Test if a number is even

Optimizing compilers have been able to recognize pretty complicated patterns for many years.

For instance if you're making a loop to count the bits that are set in a number, the compiler can recognize the entire loop and turn it into a single popcnt instruction (e.g. https://lemire.me/blog/2016/05/23/the-surprising-cleverness-... )

eichin · a year ago

They've been able to recognize this pattern since the 1960s (popcount is a very historically special case and not really a sign of complexity, since traditionally it was "if you write this exact code from the documentation, you'll get the machine instruction" and didn't imply any more general cleverness.)

cperciva · a year ago

popcount is a very historically special case

To elaborate a bit on the specialness of popcount: It is a generally accepted belief in the computer architecture community that several systems included a popcount iNstruction Solely due to A request from a single "very good customer".

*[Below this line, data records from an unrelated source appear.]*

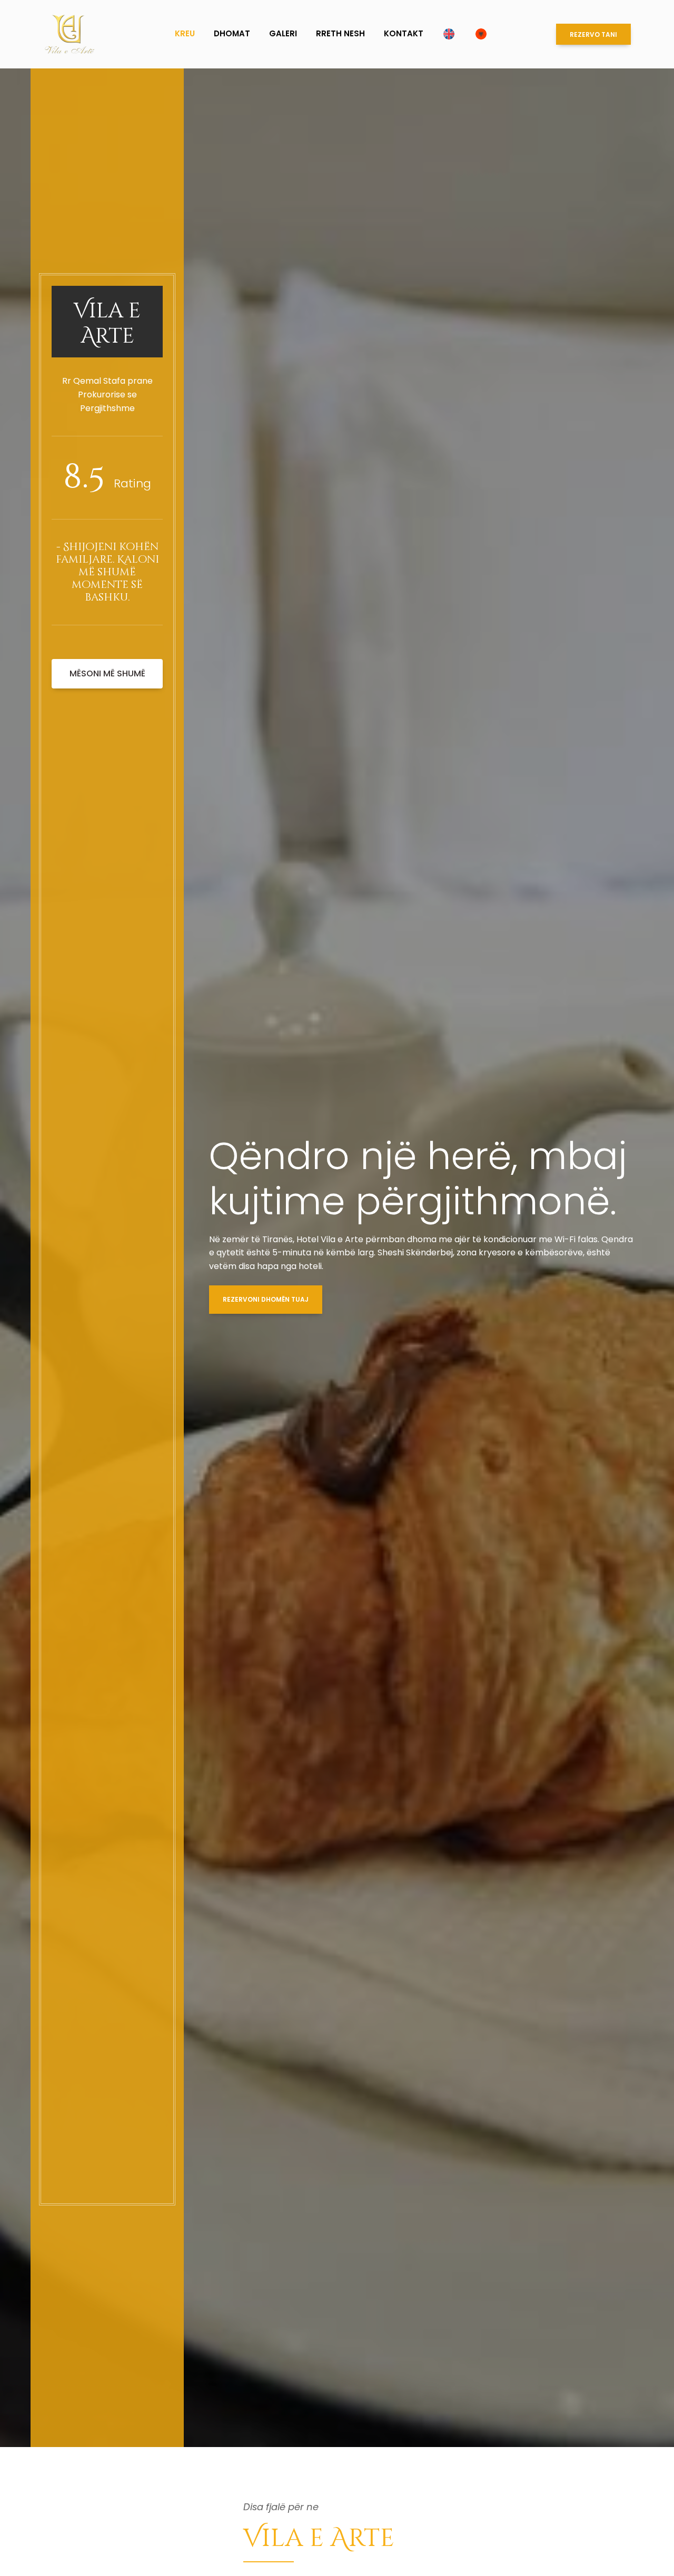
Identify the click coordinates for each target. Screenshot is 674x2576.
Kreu (185, 33)
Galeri (283, 33)
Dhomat (232, 33)
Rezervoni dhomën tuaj (266, 1299)
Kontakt (403, 33)
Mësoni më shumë (107, 673)
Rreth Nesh (340, 33)
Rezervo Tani (593, 34)
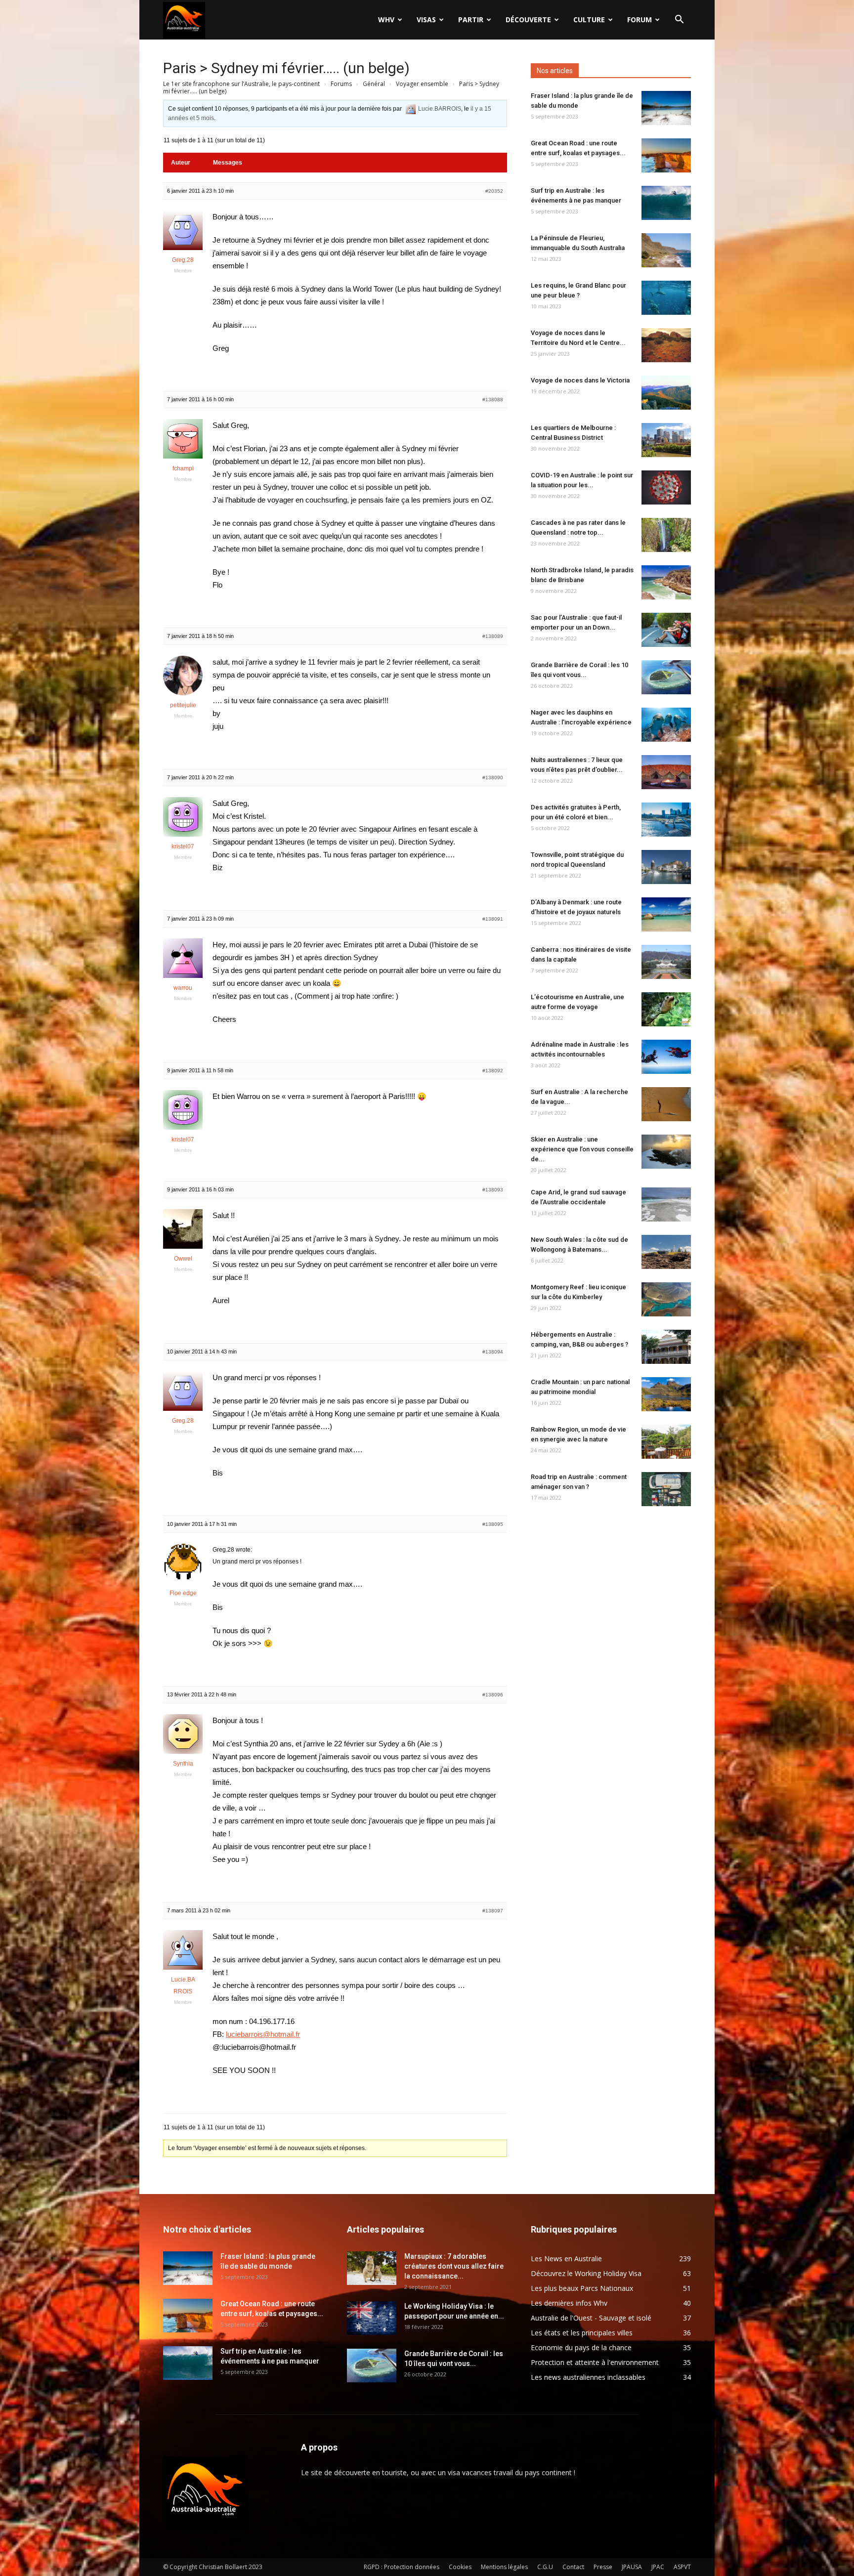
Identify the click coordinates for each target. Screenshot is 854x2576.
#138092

LegionMammal978 · a year ago

Yeah, once I tried writing out a dumber popcount loop (checking each bit) for better readability, and was annoyed to find that GCC and Clang didn't recognize it. I ended up looking into the source of both compilers to find that they only transform the more 'idiomatic' version.

dietr1ch · a year ago

I feel that the compiler is doing too much work here. I know they are thinking about special cases on generated code, but at some point it feels that it just adds compile time for no good reason.

Look at this --beauty-- eww, thing, should compilers really spend time trying to figure out how to optimise insane code?

    def is_even(n):
      return str(n)[len(str(n))-1] in [str(2*n) for n in range(5)]

ajross · a year ago

These optimizations are very useful. Consider the only slightly less contrived case where you want to mod an index by the size of an array. And the compiler expands the inline function around a context where the array is a fixed power of two size at compile time. Poof, no division/modulus needed, magically. Lots and lots of code looks like this: general algorithms expressed in simple implementation that has a faster implementation in the specific instance that gets generated.

refulgentis · a year ago

Maybe one day there will be compilers that can choose what to optimize based on their aesthetic judgement of the code.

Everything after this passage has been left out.